Most the of presentations I went to were informative, entertaining, and well done. Here's a sample of a few that really stood out:
Hotspots with MetricFu
Jake Scruggs spoke about MetricFu which is a ruby tool that pulls together a bunch of metrics that give insight into code complexity and places where developers might need to look into code because it "smells" and is likely a source of problems. I've been using rails_code_qa which pulls in a smaller subset of metrics, but MetricFu looks like a potential replacement.
Objects Are Just Objects, Aren't They?
Rick DeNatale spoke about a bit of the history of Object Oriented design and how Ruby stacks up against other languages. This talk was very interesting and included things like comparing how Lisp message passing works and implementing things in both Lisp and Ruby that showed how Ruby is not just an Abstract Data Type language.
Building Scalable Cloud Infrastructure with Ruby - How we build VMforce
Derek Collison from VMWare gave a talk on the motivations and design that went into building VMforce. The coolest part of this was a demo where all it takes is one command to take an application (Ruby on Rails/Sinatra/JAR/etc), upload it to their cloud, deploy it, and spin up 100 copies of it to handle load. It looks pretty similar to Heroku but with support for lots of other languages, and with the full force of VMware behind it. I'm looking forward to seeing when this service goes live and what they do with it next.

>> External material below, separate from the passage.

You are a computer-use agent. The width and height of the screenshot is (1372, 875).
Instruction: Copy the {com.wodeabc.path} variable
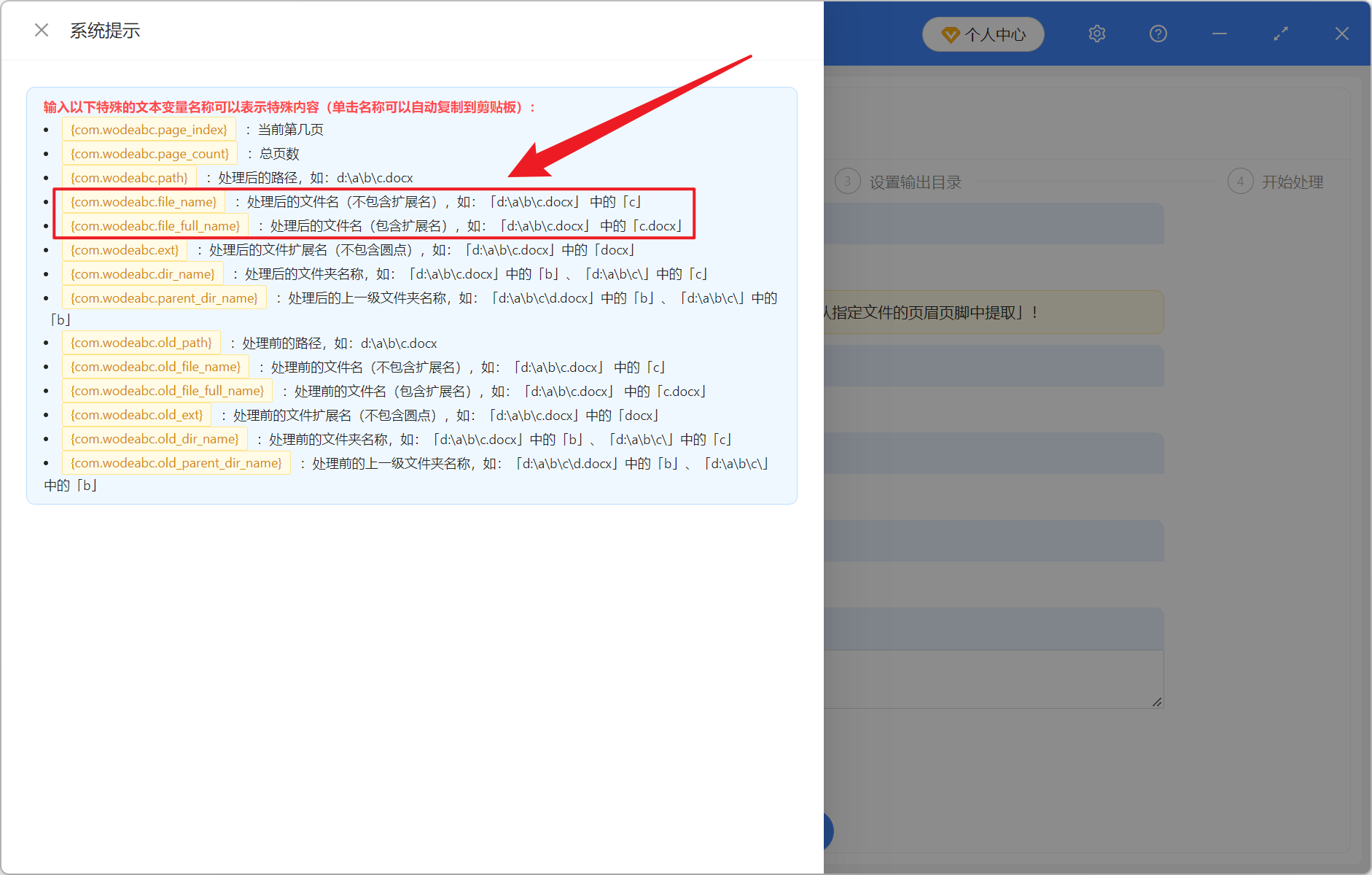point(129,177)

Grammars, Parsers, and Interpreters. In Ruby
Michael Jackson (a tough guy to Google for!) spoke about building his parsing expressions tool for Ruby: Citrus. For situations where you need to do pattern matching for something that is more complex than what a readable regular expression can handle, Parsing Expressions are the right tool for the job. This is particularily useful for building Domain Specific Languages to use within Ruby, but I spoke a little bit with him after his talk about the potential for using it to convert between data encodings like XML and JSON, and that's likely something I'll be playing with in the future
Pwrake : a Distributed Workflow Engine for e-Science
Masahiro Tanaka, while certainly not a native English speaker, gave a solid presentation on Pwrake which uses Rake to parallelize complex scientific tasks across as many machines as possible. This immediately reminded me of a presentation I saw on Microsoft's DryadLINQ at no:sql(east) 2009 (blog post), and was very cool. While I don't have any massively parrallizable scientific tasks with complex interdependencies, plenty of people in academia do and it's great to see tools like this coming together to bring supercomputing resources to anyone that can think of a new way to solve a big problem.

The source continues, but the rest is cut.